El azar siempre me es favorable en primer término, pero nunca logro mantener la alegría inicial. Mis relaciones sentimentales —también puedo incluir las que puramente son meros encuentros sexuales—, siempre han sido difíciles de definir. Lo único cierto y común es que nunca ha habido amor verdadero, ninguna mujer me ha entregado su corazón jamás.

Sin embargo, no puedo decir que esté desnutrido de experiencias. He estado con muchas, sobre todo desde que dejé atrás los peores años de la depresión. Sin duda, considero que he pasado por una fase de gran éxito en lo sentimental y sexual, intermitentemente avivada por las puntuales manías acontecidas.

A pesar de un balance en general más que positivo, uno no puede quedarse con todo, y eso es algo que he aprendido, pero que en la práctica me cuesta mucho aceptar.
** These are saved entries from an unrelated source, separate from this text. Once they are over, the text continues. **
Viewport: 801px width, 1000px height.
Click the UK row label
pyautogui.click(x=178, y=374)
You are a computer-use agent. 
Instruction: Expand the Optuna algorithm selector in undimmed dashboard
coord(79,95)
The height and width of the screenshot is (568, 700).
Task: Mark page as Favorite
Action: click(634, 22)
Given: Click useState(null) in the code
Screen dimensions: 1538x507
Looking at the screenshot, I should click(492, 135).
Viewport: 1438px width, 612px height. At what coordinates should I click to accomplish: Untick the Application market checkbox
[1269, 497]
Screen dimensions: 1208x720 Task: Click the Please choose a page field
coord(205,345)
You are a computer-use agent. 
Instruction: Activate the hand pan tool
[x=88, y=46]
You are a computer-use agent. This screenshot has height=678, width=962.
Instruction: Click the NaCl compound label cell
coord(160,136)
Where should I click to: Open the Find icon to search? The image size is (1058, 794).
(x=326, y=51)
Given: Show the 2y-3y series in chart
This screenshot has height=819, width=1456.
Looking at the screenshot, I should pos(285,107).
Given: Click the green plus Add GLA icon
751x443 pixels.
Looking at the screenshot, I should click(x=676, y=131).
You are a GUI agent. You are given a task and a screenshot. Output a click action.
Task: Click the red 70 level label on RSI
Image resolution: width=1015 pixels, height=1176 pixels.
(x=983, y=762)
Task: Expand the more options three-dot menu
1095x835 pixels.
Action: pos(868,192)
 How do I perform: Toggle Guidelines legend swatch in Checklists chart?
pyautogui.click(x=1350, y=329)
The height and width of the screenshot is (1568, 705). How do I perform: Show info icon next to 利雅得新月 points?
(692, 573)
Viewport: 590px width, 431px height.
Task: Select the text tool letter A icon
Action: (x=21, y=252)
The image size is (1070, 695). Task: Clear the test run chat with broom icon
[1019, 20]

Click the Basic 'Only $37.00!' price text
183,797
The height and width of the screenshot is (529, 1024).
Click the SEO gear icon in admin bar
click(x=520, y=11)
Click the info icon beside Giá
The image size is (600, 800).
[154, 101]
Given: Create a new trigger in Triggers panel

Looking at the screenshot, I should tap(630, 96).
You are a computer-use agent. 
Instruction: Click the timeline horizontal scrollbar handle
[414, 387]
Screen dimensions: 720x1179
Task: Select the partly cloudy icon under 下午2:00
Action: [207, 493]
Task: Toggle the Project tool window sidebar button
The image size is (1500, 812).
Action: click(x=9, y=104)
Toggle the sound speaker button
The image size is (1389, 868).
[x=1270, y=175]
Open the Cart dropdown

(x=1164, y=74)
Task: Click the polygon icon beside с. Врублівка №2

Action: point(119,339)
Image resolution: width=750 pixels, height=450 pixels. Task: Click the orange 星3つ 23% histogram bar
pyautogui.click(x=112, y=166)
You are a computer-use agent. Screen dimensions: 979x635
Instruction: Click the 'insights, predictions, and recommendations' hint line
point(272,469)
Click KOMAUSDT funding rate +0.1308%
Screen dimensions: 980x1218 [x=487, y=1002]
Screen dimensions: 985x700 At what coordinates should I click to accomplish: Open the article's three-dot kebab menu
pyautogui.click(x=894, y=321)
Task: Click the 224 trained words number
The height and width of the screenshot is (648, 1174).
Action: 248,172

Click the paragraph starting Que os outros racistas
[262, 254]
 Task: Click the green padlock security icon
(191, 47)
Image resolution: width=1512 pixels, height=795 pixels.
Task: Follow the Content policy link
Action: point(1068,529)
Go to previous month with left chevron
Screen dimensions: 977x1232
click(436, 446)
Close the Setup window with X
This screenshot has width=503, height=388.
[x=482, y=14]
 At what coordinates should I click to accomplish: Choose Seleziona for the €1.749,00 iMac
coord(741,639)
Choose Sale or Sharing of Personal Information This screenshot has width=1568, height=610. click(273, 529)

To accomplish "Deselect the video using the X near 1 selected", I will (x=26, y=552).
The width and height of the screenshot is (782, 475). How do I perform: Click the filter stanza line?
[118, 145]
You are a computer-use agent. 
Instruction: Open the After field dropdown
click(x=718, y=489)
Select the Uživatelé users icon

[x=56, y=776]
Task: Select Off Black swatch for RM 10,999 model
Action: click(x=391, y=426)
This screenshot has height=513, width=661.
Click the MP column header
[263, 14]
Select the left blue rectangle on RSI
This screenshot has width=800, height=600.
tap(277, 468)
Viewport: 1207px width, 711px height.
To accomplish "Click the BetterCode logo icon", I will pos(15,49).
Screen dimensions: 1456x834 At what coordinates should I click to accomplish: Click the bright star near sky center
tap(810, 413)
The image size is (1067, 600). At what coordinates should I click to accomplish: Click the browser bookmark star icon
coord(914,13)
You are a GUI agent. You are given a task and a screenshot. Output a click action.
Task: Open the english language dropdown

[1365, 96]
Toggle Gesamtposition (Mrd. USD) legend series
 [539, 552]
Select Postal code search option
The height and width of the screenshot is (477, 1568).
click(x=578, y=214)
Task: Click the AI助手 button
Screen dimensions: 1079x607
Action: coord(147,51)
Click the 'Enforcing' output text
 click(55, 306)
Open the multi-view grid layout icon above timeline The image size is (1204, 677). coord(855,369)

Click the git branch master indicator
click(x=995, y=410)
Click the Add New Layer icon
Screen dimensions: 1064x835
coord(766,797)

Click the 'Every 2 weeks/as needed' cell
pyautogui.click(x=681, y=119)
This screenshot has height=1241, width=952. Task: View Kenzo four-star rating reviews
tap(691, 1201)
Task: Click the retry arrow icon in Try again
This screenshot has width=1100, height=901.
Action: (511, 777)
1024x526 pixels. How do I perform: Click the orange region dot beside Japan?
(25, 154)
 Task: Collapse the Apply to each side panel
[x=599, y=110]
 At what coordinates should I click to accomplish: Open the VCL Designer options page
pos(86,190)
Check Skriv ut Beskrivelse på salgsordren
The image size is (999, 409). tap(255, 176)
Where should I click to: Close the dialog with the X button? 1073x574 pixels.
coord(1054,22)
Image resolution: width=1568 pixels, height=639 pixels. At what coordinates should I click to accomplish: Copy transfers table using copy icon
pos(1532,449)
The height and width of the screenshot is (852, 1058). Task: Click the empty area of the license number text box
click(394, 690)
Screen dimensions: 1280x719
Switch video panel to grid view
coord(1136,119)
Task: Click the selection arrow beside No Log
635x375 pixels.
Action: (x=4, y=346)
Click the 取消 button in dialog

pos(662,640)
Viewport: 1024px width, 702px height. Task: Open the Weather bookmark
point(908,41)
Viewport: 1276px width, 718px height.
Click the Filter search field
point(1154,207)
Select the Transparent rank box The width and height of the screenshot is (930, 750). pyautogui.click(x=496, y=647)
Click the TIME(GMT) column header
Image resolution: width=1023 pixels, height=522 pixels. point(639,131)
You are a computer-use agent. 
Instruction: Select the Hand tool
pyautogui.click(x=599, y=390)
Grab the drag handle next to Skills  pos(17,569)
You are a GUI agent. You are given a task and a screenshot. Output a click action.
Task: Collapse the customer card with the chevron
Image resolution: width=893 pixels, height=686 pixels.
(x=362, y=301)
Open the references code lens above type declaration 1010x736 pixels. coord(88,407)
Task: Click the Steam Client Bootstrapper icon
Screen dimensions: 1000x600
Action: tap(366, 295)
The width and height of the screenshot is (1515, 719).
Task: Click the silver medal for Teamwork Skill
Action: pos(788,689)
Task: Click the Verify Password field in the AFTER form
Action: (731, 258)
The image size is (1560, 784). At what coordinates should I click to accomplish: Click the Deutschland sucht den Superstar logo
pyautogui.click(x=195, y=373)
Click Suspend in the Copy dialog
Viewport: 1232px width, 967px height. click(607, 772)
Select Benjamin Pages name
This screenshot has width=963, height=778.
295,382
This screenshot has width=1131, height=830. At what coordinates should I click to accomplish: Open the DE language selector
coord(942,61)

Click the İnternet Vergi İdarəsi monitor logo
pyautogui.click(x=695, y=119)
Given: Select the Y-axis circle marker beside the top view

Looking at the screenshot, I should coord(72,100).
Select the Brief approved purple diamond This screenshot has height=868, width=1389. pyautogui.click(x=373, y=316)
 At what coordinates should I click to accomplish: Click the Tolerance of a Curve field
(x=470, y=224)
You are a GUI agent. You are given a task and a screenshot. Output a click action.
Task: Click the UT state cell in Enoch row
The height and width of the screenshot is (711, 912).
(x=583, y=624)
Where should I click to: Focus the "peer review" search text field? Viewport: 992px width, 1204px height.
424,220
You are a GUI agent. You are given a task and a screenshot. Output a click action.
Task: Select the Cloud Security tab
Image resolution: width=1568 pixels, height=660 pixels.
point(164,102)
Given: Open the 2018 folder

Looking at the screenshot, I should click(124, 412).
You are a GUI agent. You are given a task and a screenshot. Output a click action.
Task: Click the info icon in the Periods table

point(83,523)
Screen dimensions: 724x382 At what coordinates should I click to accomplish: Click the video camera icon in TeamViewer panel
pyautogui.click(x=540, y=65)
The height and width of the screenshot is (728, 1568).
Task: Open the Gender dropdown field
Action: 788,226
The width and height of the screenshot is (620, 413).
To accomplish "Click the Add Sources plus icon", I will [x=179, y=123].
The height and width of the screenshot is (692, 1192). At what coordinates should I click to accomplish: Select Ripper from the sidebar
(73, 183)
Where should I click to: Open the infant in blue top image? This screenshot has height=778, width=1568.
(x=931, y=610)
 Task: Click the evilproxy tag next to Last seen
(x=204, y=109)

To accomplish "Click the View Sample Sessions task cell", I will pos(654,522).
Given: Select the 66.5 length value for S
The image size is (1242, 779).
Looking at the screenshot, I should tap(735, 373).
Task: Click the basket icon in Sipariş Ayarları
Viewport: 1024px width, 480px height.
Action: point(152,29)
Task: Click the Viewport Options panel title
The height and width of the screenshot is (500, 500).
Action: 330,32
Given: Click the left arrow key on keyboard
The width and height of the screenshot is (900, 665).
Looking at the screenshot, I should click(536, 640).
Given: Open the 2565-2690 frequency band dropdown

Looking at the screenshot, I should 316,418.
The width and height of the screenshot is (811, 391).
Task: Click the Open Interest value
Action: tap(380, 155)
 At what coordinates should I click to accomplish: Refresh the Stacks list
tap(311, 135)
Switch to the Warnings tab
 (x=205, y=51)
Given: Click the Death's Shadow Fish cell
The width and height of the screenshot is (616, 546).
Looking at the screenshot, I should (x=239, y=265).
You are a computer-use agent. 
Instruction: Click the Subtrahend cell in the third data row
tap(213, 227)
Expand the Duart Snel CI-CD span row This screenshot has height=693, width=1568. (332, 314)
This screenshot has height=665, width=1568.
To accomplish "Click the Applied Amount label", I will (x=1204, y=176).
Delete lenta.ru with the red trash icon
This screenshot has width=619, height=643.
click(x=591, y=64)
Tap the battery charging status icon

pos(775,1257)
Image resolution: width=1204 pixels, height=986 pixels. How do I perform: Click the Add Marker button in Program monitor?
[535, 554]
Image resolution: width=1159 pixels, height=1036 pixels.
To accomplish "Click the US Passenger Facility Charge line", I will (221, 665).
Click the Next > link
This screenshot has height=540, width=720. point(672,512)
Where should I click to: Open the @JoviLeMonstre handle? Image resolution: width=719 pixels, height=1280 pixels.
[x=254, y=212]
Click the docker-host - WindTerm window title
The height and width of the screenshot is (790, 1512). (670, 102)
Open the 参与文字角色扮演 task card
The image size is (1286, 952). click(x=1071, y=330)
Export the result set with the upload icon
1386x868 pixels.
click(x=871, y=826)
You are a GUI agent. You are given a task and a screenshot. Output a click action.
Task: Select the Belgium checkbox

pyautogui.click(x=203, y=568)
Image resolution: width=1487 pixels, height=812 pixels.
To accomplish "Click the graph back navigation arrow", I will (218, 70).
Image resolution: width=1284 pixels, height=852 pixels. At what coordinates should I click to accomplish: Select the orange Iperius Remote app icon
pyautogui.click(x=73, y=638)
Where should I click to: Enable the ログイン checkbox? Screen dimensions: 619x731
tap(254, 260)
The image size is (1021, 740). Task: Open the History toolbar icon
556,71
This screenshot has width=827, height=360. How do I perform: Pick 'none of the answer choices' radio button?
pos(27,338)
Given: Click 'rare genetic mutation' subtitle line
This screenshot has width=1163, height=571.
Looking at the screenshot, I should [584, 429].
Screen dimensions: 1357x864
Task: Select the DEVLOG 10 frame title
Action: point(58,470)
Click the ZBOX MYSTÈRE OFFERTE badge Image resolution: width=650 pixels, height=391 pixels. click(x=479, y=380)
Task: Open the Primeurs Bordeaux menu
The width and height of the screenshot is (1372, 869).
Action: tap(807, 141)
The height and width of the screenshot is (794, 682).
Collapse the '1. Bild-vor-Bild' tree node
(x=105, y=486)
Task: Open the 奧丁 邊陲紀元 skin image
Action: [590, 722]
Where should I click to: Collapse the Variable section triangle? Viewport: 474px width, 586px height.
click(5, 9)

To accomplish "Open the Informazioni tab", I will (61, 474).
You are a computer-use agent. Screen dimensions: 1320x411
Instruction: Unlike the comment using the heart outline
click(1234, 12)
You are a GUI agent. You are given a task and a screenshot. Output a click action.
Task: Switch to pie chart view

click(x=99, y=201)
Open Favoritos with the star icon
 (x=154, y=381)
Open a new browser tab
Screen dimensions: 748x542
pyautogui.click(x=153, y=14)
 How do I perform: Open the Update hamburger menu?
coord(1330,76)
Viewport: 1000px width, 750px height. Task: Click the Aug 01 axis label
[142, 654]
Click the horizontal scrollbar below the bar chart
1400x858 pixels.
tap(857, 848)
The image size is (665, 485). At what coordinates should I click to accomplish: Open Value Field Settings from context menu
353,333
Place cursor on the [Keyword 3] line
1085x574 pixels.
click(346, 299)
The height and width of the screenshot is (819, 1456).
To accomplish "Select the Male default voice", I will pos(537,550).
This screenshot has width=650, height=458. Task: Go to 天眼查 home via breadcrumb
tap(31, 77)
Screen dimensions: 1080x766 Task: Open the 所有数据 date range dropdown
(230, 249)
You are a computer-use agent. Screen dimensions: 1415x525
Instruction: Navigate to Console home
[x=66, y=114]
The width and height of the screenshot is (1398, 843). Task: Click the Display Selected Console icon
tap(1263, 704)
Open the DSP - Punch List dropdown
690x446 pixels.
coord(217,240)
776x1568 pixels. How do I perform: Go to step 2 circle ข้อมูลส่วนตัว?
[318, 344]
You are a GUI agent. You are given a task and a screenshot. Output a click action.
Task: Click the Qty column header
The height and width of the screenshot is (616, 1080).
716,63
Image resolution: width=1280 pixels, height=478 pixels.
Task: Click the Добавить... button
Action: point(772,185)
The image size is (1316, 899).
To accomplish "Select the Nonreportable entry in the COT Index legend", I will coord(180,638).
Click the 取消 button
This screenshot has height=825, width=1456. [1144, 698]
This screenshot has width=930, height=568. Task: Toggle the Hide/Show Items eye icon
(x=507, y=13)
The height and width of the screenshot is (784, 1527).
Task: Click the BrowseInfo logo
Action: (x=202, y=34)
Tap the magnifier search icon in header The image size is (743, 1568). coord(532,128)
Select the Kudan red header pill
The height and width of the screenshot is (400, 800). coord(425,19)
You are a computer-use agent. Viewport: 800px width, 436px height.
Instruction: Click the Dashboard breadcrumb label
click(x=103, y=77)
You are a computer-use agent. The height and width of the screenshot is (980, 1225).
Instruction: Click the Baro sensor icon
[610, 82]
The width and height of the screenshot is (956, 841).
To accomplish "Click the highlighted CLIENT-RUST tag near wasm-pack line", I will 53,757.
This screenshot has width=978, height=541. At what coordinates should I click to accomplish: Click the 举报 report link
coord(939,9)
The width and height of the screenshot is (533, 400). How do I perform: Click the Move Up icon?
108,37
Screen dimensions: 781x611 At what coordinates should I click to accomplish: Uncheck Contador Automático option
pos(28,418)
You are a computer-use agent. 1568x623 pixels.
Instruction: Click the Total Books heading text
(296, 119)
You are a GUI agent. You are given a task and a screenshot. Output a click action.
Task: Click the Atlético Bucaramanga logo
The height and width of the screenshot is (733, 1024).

Me cuesta aceptar que ciertas cosas en la vida llegan a su fin, que a algunas compañeras especiales de mi vida no las volveré a ver, intentar lo contrario sería luchar contra unas circunstancias demasiado difíciles de salvar, por eso digo que a veces me dirijo a lugares imposibles. Son aquellos lugares donde la fantasía perpetúa mis deseos, donde me veo rodeado por los brazos de esa chica que tanto añoro, donde no existe nada que rompa esa armonía tan celestial; es un mundo aterciopelado, sin problemas, sin relojes que dejen pasar el tiempo, sin obligaciones mundanas ni materialistas, solos ella y yo.

Ese mundo no existe, o almenos es casi imposible, tanto como una ascensión por una pared vertical, únicamente ayudado con la fuerza de las yemas, pero sin ninguna cuerda de seguridad. Trato casi siempre de buscar una situación en la que me encuentre cerca del foco que generó en mí aquella felicidad inicial tan grande. Sin embargo, incluso conservando el bosque, hasta la más bonita de las flores se puede marchitar. En realidad persigo esa sensación de bienestar, y no a una chica en particular; por mucho que valga la pena, todo lo demás es un mero aderezo. No se puede tener todo en esta vida.

Resulta curioso observar como en estos tres últimos años, los de mi recuperación, concurren diversas circunstancias:

  • Me he alejado muchísimo de la sintomatología de la depresión, casi hasta constatar (según registros) que ya ha desaparecido de mi cuadro.
  • No puedo sugerir que mi estado de ánimo se haya neutralizado. Mi perfil como enfermo ha cambiado totalmente. He pasado de ser una persona mayormente deprimida a tener una tendencia más proclive a experimentar episodios maníacos.
  • Siento que me guío y actúo más por lo emocional y no tanto por la racional, como sí hacía en mis depresiones. En definitiva, me dejo someter con mayor facilidad a las sensaciones (alegría, tristeza, felicidad, gozo, amor, etc).